Start of Supplied data

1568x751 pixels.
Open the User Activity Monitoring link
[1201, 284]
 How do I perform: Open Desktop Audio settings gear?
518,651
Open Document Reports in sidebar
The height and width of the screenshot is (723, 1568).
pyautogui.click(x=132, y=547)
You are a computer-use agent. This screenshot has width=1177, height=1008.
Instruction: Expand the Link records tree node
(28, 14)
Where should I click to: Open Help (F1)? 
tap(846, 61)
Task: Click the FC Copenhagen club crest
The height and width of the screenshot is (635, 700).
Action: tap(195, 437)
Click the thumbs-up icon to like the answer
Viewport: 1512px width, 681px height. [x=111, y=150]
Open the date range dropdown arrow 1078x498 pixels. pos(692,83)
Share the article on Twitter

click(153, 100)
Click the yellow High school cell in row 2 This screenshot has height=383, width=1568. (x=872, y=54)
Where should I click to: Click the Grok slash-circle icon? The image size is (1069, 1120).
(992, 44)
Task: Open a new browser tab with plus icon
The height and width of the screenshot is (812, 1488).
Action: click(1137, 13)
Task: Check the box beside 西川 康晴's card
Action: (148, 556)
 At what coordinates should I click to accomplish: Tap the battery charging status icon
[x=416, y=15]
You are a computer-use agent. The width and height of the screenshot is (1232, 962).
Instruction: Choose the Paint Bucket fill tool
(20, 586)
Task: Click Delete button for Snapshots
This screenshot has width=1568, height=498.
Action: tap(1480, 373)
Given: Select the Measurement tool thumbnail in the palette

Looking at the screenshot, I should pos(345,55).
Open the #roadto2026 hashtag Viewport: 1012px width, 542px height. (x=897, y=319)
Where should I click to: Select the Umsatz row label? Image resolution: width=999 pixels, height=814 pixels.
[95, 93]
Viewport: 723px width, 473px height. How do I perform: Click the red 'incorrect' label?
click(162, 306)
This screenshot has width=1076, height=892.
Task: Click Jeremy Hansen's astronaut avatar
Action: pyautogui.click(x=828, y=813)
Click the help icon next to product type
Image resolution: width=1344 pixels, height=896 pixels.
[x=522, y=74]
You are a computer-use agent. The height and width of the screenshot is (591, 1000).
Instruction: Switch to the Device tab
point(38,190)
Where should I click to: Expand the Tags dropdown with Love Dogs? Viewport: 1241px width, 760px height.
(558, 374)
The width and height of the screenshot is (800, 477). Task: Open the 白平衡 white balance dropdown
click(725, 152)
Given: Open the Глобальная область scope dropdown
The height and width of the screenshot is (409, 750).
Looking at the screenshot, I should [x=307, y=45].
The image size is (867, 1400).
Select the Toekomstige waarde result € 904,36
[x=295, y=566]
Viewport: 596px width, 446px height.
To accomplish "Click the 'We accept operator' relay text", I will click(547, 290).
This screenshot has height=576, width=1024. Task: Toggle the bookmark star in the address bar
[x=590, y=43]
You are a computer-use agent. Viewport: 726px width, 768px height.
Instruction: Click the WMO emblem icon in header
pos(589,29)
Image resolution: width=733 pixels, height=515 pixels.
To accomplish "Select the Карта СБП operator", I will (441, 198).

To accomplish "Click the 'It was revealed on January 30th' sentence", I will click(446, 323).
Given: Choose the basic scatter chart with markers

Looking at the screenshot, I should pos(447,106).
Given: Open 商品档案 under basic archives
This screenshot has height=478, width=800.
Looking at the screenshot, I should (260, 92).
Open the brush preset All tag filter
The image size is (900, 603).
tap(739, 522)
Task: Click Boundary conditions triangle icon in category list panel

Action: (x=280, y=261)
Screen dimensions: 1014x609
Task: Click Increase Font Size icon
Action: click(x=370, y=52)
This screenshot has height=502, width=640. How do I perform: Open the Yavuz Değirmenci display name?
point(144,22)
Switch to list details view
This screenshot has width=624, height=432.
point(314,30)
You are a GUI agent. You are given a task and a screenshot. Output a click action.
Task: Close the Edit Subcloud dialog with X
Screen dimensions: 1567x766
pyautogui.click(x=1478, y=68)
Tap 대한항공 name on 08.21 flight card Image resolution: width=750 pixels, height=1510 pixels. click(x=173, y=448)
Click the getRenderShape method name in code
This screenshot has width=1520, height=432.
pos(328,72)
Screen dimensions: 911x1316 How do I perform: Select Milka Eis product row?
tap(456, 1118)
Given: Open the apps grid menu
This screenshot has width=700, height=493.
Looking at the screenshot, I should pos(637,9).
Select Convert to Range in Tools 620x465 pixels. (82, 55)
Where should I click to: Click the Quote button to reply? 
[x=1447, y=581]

End of Supplied data

Every line in the listing that holds "computer" belongs in the answer.

You are a computer-use agent. This screenshot has width=1177, height=1008.
You are a computer-use agent. The width and height of the screenshot is (1232, 962).
You are a computer-use agent. The height and width of the screenshot is (591, 1000).
You are a computer-use agent. Viewport: 726px width, 768px height.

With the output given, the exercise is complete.